Il diritto va apprezzato per la sua funzione di gestore dei conflitti, e il diritto canonico in modo particolare per la sua funzione di strumento per la salvezza delle anime. Qualcuno forse pensa che il diritto canonico possa essere un ostacolo per l’esercizio dei carismi, e talvolta si preferisce seguire strade tortuose invece di quelle impostate dal diritto. Qualche esperienza ecclesiale si mostra talvolta allergica al linguaggio del diritto, che parla di diritti e di doveri trasparenti e chiari, perché teme che questo possa spegnere la vitalità dei carismi.

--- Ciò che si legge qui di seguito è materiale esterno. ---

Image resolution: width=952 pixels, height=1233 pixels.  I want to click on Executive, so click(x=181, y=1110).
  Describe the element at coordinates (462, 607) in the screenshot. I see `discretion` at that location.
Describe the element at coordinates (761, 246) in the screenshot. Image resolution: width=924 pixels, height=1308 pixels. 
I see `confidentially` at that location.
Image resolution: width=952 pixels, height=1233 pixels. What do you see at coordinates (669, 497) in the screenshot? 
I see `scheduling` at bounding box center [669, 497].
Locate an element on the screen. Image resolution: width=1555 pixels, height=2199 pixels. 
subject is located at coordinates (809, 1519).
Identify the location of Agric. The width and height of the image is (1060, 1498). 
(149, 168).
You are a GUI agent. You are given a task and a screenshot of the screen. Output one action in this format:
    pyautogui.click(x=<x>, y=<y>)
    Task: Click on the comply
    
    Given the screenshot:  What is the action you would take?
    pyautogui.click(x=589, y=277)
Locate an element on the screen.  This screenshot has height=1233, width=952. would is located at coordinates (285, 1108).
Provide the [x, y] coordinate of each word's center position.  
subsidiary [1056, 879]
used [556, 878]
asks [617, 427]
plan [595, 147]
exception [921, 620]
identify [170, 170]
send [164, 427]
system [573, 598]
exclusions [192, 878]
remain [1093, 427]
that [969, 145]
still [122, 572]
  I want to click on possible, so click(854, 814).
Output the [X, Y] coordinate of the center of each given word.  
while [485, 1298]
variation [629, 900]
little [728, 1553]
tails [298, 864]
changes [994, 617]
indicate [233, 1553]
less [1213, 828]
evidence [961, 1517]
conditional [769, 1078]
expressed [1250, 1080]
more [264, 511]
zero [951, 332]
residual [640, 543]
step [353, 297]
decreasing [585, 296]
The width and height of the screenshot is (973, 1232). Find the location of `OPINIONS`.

Tutti i fondatori delle esperienze ecclesiali hanno dovuto scegliere fra la libertà dell’inizio e l’istituzionalizzazione della crescita. Questa è l’origine delle Regole e degli Statuti che da sempre – non senza conflitti e sofferenze – caratterizzano la specificità della vita delle differenti comunità religiose. Le diversità di carismi si riflettono nella pluralità di regole proprie. Per il diritto canonico queste diversità ormai millenarie si concretizzano in poche forme tipiche, alle quali corrispondono proprie regole generali e particolari: le prelature personali, le associazioni pubbliche e le associazioni private, gli istituti di vita consacrata e le società di vita apostolica. La scelta della struttura determina anche il grado di autonomia e il livello di vigilanza esercitata dalle diverse autorità competenti.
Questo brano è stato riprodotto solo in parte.